### WHAT TO PRODUCE
Please retype the data that follows, starting at the line containing "Given: Click the nbcnews.com domain link" and stopping after the last line.

Saved data entries
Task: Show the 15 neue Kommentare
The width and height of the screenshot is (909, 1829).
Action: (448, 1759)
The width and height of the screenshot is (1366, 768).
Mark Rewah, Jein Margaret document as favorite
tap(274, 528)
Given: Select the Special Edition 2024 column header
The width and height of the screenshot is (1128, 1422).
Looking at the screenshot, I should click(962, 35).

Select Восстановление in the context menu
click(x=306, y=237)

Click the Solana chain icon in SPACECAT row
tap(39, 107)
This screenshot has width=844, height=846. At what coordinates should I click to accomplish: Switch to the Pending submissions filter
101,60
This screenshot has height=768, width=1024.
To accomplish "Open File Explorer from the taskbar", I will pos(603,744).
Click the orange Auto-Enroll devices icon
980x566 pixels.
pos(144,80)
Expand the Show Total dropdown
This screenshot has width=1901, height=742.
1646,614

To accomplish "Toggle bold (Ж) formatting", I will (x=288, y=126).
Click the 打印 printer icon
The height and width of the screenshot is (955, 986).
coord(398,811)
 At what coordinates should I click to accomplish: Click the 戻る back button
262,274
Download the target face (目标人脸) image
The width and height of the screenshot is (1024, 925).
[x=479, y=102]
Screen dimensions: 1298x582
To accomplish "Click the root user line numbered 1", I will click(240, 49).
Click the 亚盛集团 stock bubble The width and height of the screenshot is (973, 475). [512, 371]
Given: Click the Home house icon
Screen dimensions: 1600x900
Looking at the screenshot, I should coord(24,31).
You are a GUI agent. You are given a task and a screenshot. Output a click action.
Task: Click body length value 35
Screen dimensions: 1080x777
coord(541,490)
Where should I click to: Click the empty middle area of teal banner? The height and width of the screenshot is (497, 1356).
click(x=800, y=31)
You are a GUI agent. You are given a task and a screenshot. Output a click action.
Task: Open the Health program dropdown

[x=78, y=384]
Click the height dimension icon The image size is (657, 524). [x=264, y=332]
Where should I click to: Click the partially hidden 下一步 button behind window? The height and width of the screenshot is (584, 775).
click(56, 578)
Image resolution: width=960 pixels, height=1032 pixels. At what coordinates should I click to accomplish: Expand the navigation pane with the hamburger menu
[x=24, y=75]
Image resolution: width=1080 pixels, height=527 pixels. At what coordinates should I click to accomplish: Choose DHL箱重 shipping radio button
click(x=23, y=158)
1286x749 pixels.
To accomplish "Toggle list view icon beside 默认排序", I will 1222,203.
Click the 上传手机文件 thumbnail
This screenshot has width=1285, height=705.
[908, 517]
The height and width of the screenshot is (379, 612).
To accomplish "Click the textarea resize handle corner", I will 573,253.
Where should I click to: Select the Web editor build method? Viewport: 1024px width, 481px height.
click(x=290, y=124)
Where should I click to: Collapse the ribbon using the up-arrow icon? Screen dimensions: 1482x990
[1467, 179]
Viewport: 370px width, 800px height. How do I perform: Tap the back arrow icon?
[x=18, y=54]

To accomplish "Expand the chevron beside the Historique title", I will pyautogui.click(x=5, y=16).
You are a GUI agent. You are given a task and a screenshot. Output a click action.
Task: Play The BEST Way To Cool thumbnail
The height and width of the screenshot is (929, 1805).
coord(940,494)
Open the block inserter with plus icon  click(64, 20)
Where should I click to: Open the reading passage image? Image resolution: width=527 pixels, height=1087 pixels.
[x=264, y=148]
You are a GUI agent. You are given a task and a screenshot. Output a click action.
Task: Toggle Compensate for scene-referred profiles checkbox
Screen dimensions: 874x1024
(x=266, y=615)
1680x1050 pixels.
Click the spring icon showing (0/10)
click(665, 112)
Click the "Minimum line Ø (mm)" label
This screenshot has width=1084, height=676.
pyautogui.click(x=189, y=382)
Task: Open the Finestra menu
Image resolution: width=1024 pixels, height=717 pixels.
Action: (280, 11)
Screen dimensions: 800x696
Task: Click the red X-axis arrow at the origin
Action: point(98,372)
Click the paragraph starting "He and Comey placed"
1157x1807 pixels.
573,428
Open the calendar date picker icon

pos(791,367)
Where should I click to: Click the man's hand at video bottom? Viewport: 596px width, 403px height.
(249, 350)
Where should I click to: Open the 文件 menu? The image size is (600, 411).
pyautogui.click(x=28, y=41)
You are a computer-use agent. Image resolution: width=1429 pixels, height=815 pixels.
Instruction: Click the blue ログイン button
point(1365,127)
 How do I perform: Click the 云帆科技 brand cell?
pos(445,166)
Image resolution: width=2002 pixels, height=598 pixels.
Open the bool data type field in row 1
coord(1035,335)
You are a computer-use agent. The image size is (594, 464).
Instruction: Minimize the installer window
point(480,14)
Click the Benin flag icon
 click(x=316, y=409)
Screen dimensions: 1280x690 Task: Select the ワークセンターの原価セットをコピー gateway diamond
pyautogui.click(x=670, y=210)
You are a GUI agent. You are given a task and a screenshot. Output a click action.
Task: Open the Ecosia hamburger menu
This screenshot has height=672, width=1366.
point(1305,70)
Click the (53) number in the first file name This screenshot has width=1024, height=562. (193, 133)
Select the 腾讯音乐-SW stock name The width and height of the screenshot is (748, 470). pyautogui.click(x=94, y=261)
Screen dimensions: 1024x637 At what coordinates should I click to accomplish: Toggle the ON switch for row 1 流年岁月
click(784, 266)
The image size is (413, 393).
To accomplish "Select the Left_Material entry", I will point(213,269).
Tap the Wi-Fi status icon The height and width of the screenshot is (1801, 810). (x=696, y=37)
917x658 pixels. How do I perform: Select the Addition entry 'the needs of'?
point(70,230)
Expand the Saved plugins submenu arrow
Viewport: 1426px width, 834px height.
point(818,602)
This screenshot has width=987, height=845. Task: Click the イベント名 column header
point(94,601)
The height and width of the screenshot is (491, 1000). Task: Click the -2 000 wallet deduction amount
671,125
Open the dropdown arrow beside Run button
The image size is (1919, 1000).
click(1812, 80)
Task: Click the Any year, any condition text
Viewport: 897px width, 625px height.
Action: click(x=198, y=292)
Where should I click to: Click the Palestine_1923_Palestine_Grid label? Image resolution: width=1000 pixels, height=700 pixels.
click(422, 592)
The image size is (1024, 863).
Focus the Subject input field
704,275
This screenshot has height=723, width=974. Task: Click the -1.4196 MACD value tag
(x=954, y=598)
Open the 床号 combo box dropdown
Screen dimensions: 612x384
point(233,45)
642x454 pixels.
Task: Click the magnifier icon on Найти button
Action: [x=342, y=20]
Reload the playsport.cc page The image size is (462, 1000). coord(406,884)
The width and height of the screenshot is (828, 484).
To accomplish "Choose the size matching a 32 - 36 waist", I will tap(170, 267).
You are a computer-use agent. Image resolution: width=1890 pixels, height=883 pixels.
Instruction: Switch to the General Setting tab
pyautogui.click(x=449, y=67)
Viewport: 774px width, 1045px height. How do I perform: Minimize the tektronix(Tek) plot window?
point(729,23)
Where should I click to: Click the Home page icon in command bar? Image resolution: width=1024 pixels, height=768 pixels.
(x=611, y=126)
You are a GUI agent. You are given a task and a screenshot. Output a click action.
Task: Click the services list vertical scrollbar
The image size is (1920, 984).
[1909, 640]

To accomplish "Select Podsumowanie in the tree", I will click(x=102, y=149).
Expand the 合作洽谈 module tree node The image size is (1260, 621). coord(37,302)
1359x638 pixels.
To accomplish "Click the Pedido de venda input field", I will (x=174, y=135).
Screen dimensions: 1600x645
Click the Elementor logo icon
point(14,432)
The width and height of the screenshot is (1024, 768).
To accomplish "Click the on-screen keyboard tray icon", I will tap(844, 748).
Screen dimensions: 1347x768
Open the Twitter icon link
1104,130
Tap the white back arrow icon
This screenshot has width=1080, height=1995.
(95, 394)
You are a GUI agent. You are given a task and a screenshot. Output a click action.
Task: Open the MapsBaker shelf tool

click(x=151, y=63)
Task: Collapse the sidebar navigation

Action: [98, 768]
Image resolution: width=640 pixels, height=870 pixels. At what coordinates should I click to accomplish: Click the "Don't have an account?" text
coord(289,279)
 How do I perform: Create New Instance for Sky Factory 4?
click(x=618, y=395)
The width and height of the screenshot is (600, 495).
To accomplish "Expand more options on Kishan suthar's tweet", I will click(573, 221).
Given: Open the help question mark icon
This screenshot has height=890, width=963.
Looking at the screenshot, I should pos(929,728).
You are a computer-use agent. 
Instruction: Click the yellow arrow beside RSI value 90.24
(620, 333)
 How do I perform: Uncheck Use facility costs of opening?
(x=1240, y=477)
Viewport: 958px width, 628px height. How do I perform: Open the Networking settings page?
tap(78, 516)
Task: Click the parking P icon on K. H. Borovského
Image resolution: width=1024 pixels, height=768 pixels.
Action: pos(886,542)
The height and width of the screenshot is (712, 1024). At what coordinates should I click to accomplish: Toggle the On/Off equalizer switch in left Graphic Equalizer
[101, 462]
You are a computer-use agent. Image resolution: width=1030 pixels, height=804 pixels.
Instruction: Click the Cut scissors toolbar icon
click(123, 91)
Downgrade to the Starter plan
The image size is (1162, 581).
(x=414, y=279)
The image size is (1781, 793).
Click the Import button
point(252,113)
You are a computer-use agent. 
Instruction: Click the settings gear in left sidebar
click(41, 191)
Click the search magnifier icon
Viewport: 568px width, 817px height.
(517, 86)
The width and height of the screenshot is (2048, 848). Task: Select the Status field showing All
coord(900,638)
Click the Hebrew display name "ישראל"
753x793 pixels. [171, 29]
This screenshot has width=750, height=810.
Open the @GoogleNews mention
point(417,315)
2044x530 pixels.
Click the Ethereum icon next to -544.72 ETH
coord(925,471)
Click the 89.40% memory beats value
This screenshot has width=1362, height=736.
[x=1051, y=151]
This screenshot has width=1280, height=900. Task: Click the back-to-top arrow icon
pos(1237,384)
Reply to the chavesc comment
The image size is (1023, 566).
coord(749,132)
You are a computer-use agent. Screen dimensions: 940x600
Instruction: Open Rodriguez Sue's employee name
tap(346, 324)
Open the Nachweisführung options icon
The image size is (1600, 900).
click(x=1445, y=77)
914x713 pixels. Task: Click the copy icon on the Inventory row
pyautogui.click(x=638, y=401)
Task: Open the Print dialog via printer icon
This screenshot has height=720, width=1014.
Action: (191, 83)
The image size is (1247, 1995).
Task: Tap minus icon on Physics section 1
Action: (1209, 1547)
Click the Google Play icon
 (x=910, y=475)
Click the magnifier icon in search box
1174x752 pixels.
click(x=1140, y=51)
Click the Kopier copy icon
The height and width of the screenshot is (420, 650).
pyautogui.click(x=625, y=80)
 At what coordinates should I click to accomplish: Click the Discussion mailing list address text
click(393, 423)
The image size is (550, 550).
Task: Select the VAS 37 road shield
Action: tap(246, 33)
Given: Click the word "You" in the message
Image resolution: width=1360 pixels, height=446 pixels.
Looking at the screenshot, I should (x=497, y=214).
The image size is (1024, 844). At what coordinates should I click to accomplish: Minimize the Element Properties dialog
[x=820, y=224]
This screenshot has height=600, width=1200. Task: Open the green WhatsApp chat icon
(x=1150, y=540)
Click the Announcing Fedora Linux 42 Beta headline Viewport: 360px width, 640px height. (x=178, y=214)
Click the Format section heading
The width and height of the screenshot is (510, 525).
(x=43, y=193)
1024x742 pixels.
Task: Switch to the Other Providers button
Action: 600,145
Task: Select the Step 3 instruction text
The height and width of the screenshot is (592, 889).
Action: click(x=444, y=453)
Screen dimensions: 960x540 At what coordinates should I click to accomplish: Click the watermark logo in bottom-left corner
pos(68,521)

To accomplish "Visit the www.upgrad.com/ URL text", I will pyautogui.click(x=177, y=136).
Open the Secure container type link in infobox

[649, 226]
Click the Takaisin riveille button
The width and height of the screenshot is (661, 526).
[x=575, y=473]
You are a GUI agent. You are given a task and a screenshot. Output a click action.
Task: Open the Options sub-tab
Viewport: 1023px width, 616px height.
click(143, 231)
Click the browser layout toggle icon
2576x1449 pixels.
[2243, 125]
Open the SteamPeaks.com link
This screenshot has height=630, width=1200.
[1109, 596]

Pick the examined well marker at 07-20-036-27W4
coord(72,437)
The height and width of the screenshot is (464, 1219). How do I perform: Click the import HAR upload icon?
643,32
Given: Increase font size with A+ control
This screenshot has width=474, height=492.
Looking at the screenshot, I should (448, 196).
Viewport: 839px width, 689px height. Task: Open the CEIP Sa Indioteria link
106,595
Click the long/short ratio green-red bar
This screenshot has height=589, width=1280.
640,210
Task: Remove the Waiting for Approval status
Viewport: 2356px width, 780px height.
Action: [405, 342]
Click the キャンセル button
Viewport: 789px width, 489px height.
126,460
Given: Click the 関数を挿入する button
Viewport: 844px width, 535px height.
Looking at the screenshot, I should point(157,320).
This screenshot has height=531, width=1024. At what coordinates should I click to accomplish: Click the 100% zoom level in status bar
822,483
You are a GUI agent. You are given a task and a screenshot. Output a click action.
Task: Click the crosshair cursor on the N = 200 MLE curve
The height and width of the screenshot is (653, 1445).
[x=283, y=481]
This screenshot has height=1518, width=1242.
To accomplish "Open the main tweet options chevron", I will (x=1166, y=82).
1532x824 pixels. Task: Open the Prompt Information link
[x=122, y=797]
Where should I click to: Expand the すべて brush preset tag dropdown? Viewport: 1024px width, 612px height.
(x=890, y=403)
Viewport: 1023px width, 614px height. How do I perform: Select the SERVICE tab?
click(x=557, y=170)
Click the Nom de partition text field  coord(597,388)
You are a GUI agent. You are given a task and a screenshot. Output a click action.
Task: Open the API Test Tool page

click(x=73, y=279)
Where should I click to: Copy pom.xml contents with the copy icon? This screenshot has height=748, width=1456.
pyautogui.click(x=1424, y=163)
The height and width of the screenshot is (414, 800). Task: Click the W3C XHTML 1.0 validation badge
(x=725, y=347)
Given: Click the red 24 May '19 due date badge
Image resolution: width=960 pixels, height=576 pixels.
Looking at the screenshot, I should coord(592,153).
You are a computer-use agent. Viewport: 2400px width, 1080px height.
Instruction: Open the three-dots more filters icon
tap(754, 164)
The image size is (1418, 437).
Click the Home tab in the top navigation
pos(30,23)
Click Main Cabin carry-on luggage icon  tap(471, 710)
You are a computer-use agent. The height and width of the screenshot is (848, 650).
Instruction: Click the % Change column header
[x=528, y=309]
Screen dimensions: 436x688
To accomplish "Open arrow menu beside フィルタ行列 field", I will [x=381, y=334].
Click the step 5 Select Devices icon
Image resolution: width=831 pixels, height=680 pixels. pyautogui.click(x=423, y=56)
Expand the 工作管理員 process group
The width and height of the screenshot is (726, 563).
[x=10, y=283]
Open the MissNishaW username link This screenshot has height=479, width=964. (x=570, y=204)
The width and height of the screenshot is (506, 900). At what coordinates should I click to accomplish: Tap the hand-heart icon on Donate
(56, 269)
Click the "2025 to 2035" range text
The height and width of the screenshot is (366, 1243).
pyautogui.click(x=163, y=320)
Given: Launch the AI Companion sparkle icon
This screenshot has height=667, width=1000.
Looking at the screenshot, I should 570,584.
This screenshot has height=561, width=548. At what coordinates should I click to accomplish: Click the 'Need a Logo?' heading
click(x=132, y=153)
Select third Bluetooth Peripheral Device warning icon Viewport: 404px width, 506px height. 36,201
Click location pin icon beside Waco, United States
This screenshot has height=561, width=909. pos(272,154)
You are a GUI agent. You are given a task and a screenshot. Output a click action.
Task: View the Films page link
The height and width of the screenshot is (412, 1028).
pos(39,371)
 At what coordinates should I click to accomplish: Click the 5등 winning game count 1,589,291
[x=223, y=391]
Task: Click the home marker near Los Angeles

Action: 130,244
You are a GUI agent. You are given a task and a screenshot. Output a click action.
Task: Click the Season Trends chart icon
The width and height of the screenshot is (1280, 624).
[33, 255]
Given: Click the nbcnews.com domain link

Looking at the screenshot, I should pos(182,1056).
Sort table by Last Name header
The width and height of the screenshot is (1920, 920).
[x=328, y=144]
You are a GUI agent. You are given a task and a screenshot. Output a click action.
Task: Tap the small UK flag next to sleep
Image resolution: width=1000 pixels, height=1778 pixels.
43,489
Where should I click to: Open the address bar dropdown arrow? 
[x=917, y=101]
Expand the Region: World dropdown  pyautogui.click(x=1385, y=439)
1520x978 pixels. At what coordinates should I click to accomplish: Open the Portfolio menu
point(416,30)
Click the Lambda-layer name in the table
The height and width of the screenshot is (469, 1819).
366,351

### TASK OUTPUT
Given: Click the nbcnews.com domain link

Looking at the screenshot, I should pos(182,1056).
Sort table by Last Name header
The width and height of the screenshot is (1920, 920).
[x=328, y=144]
You are a GUI agent. You are given a task and a screenshot. Output a click action.
Task: Tap the small UK flag next to sleep
Image resolution: width=1000 pixels, height=1778 pixels.
43,489
Where should I click to: Open the address bar dropdown arrow? 
[x=917, y=101]
Expand the Region: World dropdown  pyautogui.click(x=1385, y=439)
1520x978 pixels. At what coordinates should I click to accomplish: Open the Portfolio menu
point(416,30)
Click the Lambda-layer name in the table
The height and width of the screenshot is (469, 1819).
366,351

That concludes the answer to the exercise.